Disease-associated mutations in the extracytoplasmic loops of cystic fibrosis transmembrane conductance regulator do not impede biosynthetic processing but impair chloride channel stability.

Consistent with its function as a chloride channel regulated entirely from the cytoplasmic side of the plasma membrane, the cystic fibrosis transmembrane conductance regulator (CFTR) glycoprotein exposes little of its mass on the exterior surface of cells. The first and fourth extracytoplasmic loops (ELs) contain approximately 15 and 30 residues, respectively; the other four ELs are extremely short.
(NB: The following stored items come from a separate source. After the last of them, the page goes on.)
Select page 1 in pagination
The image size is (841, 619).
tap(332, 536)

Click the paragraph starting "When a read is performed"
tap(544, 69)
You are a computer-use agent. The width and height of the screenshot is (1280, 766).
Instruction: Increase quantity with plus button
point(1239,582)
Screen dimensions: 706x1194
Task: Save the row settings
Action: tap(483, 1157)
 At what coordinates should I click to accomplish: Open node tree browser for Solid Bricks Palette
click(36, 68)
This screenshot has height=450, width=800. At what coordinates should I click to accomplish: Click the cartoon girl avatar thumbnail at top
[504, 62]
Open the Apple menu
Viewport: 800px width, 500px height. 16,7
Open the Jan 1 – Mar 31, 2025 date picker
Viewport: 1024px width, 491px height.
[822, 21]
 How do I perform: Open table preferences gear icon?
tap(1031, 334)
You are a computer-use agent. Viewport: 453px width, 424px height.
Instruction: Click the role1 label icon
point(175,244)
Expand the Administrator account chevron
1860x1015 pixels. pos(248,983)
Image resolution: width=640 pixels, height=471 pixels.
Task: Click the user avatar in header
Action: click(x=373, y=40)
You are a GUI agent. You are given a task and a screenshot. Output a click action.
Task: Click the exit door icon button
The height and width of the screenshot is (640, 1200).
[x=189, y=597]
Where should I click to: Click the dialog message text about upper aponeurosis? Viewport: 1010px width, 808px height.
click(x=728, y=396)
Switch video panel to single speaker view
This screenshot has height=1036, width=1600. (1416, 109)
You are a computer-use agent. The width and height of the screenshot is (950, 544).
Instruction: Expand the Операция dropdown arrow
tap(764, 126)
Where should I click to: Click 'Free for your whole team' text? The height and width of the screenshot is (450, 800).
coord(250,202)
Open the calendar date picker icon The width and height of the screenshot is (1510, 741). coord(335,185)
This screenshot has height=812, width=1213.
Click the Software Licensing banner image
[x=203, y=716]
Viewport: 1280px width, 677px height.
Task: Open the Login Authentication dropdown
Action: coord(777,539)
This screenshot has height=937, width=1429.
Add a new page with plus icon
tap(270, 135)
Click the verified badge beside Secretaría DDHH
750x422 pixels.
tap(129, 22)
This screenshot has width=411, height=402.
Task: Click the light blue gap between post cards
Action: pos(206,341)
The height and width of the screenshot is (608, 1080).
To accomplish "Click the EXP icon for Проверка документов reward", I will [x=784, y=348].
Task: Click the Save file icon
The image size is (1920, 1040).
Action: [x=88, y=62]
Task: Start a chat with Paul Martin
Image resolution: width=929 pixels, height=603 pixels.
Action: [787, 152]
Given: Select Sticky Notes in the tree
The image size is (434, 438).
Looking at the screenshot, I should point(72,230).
To examine the influence of missense mutants in ELs detected in patients with cystic fibrosis, we have expressed them in mammalian (baby hamster kidney (BHK21)) cells and assessed their biosynthetic processing and chloride channel activity. In contrast to previous findings that 18 of 30 disease-associated missense mutations in cytoplasmic loops caused retention of the nascent polypeptides in the endoplasmic reticulum, all the EL mutants studied matured and were transported to the cell surface. This pronounced asymmetry is consistent with the notion that endoplasmic reticulum quality control of nascent CFTR is exerted primarily on the cytoplasmic side of the membrane. Although this set of EL mutations has little effect on CFTR maturation, most of them seriously compromise its chloride channel activity. Substitutions at six different positions in EL1 and single positions in EL2 and EL4 all destabilized the open state, some of them severely, indicating that the ELs contribute to the stability of the CFTR ion pore.